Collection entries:
▶
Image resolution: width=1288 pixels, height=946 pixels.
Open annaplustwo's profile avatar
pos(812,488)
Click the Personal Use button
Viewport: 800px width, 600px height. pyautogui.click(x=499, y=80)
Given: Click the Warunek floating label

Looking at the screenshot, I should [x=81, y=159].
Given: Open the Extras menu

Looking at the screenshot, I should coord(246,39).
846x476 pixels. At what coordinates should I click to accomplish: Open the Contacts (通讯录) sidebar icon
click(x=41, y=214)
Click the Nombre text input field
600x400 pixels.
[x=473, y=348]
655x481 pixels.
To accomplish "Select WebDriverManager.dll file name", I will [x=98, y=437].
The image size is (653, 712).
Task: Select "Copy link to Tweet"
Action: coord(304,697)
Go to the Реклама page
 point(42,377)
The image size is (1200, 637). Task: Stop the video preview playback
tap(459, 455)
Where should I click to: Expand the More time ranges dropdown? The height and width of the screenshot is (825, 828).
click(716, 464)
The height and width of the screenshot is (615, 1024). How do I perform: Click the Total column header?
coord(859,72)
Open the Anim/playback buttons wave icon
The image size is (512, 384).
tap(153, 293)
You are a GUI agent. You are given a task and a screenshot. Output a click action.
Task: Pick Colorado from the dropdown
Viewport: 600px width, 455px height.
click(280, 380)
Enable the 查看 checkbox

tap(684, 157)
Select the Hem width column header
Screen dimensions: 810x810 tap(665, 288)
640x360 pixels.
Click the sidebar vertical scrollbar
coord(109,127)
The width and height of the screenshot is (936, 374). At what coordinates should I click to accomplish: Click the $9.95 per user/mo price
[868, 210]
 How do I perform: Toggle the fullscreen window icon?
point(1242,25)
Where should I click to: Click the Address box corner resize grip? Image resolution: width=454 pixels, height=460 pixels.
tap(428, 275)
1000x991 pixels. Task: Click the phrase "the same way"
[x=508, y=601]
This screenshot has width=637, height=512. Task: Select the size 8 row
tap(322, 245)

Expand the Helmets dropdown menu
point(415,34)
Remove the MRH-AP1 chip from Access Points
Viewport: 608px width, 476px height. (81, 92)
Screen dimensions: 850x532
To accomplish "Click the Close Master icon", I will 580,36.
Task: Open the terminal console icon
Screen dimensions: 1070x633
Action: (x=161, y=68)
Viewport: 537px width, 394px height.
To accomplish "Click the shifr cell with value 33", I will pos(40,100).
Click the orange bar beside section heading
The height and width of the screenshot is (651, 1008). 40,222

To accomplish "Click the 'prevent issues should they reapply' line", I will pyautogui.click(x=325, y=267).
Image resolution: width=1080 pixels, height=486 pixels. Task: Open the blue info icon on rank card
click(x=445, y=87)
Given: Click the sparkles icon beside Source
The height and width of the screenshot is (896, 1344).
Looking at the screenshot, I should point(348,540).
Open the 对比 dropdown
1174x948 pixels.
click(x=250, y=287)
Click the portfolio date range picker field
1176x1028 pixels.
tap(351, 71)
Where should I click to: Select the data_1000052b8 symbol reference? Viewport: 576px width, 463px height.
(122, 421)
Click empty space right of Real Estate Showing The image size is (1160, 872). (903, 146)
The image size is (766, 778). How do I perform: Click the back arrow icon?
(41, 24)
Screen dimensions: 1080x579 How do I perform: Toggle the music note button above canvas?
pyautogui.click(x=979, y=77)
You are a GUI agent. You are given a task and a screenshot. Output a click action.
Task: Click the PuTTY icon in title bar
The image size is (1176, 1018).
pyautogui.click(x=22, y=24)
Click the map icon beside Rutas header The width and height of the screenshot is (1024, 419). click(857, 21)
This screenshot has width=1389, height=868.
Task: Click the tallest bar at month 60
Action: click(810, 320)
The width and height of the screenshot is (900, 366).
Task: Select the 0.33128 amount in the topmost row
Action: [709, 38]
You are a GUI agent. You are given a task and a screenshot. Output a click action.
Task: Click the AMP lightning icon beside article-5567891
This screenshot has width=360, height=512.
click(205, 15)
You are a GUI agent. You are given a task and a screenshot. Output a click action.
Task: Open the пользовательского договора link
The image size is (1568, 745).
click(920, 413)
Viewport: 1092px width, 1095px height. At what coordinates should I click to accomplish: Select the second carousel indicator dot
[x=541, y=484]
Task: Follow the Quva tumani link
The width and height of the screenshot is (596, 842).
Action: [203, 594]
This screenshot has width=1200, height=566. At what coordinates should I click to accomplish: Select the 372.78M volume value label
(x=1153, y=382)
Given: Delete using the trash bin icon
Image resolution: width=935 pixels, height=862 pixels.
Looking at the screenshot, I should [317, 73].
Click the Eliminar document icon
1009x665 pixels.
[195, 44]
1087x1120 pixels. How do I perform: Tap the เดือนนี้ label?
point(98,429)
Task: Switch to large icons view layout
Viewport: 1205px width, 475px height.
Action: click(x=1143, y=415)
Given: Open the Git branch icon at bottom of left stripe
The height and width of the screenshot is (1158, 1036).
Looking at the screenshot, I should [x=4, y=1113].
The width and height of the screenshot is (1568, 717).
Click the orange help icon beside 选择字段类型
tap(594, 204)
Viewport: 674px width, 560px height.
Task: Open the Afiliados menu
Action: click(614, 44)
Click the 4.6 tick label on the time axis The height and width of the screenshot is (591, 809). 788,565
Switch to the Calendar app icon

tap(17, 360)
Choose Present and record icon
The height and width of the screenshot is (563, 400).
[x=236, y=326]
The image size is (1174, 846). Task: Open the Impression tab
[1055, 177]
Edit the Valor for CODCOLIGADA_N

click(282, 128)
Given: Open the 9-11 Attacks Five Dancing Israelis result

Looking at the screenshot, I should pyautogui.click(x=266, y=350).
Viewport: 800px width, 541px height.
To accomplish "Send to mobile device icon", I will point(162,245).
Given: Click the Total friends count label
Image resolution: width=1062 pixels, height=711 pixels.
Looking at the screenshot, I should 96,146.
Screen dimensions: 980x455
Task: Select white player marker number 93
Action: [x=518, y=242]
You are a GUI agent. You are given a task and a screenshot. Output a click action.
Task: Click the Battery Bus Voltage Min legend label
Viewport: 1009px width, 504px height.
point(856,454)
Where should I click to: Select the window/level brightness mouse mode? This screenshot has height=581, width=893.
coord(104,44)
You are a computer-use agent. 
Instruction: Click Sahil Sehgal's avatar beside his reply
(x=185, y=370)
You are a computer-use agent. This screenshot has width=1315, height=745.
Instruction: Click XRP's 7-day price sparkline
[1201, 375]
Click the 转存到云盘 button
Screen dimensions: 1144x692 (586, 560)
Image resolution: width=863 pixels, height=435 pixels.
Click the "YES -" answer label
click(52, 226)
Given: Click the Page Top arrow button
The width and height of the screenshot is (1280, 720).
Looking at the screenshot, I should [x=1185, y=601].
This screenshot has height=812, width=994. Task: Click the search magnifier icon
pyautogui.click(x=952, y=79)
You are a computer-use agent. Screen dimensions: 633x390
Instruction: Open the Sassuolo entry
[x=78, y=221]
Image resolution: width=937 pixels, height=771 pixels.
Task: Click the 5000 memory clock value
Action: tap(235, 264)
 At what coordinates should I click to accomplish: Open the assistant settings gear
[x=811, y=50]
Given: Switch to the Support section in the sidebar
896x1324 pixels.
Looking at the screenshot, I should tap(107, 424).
◀
Go through the records and repeat each one exactly as written.

Image resolution: width=1288 pixels, height=946 pixels.
Open annaplustwo's profile avatar
pos(812,488)
Click the Personal Use button
Viewport: 800px width, 600px height. pyautogui.click(x=499, y=80)
Given: Click the Warunek floating label

Looking at the screenshot, I should [x=81, y=159].
Given: Open the Extras menu

Looking at the screenshot, I should coord(246,39).
846x476 pixels. At what coordinates should I click to accomplish: Open the Contacts (通讯录) sidebar icon
click(x=41, y=214)
Click the Nombre text input field
600x400 pixels.
[x=473, y=348]
655x481 pixels.
To accomplish "Select WebDriverManager.dll file name", I will [x=98, y=437].
The image size is (653, 712).
Task: Select "Copy link to Tweet"
Action: coord(304,697)
Go to the Реклама page
 point(42,377)
The image size is (1200, 637). Task: Stop the video preview playback
tap(459, 455)
Where should I click to: Expand the More time ranges dropdown? The height and width of the screenshot is (825, 828).
click(716, 464)
The height and width of the screenshot is (615, 1024). How do I perform: Click the Total column header?
coord(859,72)
Open the Anim/playback buttons wave icon
The image size is (512, 384).
tap(153, 293)
You are a GUI agent. You are given a task and a screenshot. Output a click action.
Task: Pick Colorado from the dropdown
Viewport: 600px width, 455px height.
click(280, 380)
Enable the 查看 checkbox

tap(684, 157)
Select the Hem width column header
Screen dimensions: 810x810 tap(665, 288)
640x360 pixels.
Click the sidebar vertical scrollbar
coord(109,127)
The width and height of the screenshot is (936, 374). At what coordinates should I click to accomplish: Click the $9.95 per user/mo price
[868, 210]
 How do I perform: Toggle the fullscreen window icon?
point(1242,25)
Where should I click to: Click the Address box corner resize grip? Image resolution: width=454 pixels, height=460 pixels.
tap(428, 275)
1000x991 pixels. Task: Click the phrase "the same way"
[x=508, y=601]
This screenshot has width=637, height=512. Task: Select the size 8 row
tap(322, 245)

Expand the Helmets dropdown menu
point(415,34)
Remove the MRH-AP1 chip from Access Points
Viewport: 608px width, 476px height. (81, 92)
Screen dimensions: 850x532
To accomplish "Click the Close Master icon", I will 580,36.
Task: Open the terminal console icon
Screen dimensions: 1070x633
Action: (x=161, y=68)
Viewport: 537px width, 394px height.
To accomplish "Click the shifr cell with value 33", I will pos(40,100).
Click the orange bar beside section heading
The height and width of the screenshot is (651, 1008). 40,222

To accomplish "Click the 'prevent issues should they reapply' line", I will pyautogui.click(x=325, y=267).
Image resolution: width=1080 pixels, height=486 pixels. Task: Open the blue info icon on rank card
click(x=445, y=87)
Given: Click the sparkles icon beside Source
The height and width of the screenshot is (896, 1344).
Looking at the screenshot, I should point(348,540).
Open the 对比 dropdown
1174x948 pixels.
click(x=250, y=287)
Click the portfolio date range picker field
1176x1028 pixels.
tap(351, 71)
Where should I click to: Select the data_1000052b8 symbol reference? Viewport: 576px width, 463px height.
(122, 421)
Click empty space right of Real Estate Showing The image size is (1160, 872). (903, 146)
The image size is (766, 778). How do I perform: Click the back arrow icon?
(41, 24)
Screen dimensions: 1080x579 How do I perform: Toggle the music note button above canvas?
pyautogui.click(x=979, y=77)
You are a GUI agent. You are given a task and a screenshot. Output a click action.
Task: Click the PuTTY icon in title bar
The image size is (1176, 1018).
pyautogui.click(x=22, y=24)
Click the map icon beside Rutas header The width and height of the screenshot is (1024, 419). click(857, 21)
This screenshot has width=1389, height=868.
Task: Click the tallest bar at month 60
Action: click(810, 320)
The width and height of the screenshot is (900, 366).
Task: Select the 0.33128 amount in the topmost row
Action: [709, 38]
You are a GUI agent. You are given a task and a screenshot. Output a click action.
Task: Click the AMP lightning icon beside article-5567891
This screenshot has width=360, height=512.
click(205, 15)
You are a GUI agent. You are given a task and a screenshot. Output a click action.
Task: Open the пользовательского договора link
The image size is (1568, 745).
click(920, 413)
Viewport: 1092px width, 1095px height. At what coordinates should I click to accomplish: Select the second carousel indicator dot
[x=541, y=484]
Task: Follow the Quva tumani link
The width and height of the screenshot is (596, 842).
Action: [203, 594]
This screenshot has width=1200, height=566. At what coordinates should I click to accomplish: Select the 372.78M volume value label
(x=1153, y=382)
Given: Delete using the trash bin icon
Image resolution: width=935 pixels, height=862 pixels.
Looking at the screenshot, I should [317, 73].
Click the Eliminar document icon
1009x665 pixels.
[195, 44]
1087x1120 pixels. How do I perform: Tap the เดือนนี้ label?
point(98,429)
Task: Switch to large icons view layout
Viewport: 1205px width, 475px height.
Action: click(x=1143, y=415)
Given: Open the Git branch icon at bottom of left stripe
The height and width of the screenshot is (1158, 1036).
Looking at the screenshot, I should [x=4, y=1113].
The width and height of the screenshot is (1568, 717).
Click the orange help icon beside 选择字段类型
tap(594, 204)
Viewport: 674px width, 560px height.
Task: Open the Afiliados menu
Action: click(614, 44)
Click the 4.6 tick label on the time axis The height and width of the screenshot is (591, 809). 788,565
Switch to the Calendar app icon

tap(17, 360)
Choose Present and record icon
The height and width of the screenshot is (563, 400).
[x=236, y=326]
The image size is (1174, 846). Task: Open the Impression tab
[1055, 177]
Edit the Valor for CODCOLIGADA_N

click(282, 128)
Given: Open the 9-11 Attacks Five Dancing Israelis result

Looking at the screenshot, I should pyautogui.click(x=266, y=350).
Viewport: 800px width, 541px height.
To accomplish "Send to mobile device icon", I will point(162,245).
Given: Click the Total friends count label
Image resolution: width=1062 pixels, height=711 pixels.
Looking at the screenshot, I should 96,146.
Screen dimensions: 980x455
Task: Select white player marker number 93
Action: [x=518, y=242]
You are a GUI agent. You are given a task and a screenshot. Output a click action.
Task: Click the Battery Bus Voltage Min legend label
Viewport: 1009px width, 504px height.
point(856,454)
Where should I click to: Select the window/level brightness mouse mode? This screenshot has height=581, width=893.
coord(104,44)
You are a computer-use agent. 
Instruction: Click Sahil Sehgal's avatar beside his reply
(x=185, y=370)
You are a computer-use agent. This screenshot has width=1315, height=745.
Instruction: Click XRP's 7-day price sparkline
[1201, 375]
Click the 转存到云盘 button
Screen dimensions: 1144x692 (586, 560)
Image resolution: width=863 pixels, height=435 pixels.
Click the "YES -" answer label
click(52, 226)
Given: Click the Page Top arrow button
The width and height of the screenshot is (1280, 720).
Looking at the screenshot, I should [x=1185, y=601].
This screenshot has height=812, width=994. Task: Click the search magnifier icon
pyautogui.click(x=952, y=79)
You are a computer-use agent. Screen dimensions: 633x390
Instruction: Open the Sassuolo entry
[x=78, y=221]
Image resolution: width=937 pixels, height=771 pixels.
Task: Click the 5000 memory clock value
Action: tap(235, 264)
 At what coordinates should I click to accomplish: Open the assistant settings gear
[x=811, y=50]
Given: Switch to the Support section in the sidebar
896x1324 pixels.
Looking at the screenshot, I should tap(107, 424).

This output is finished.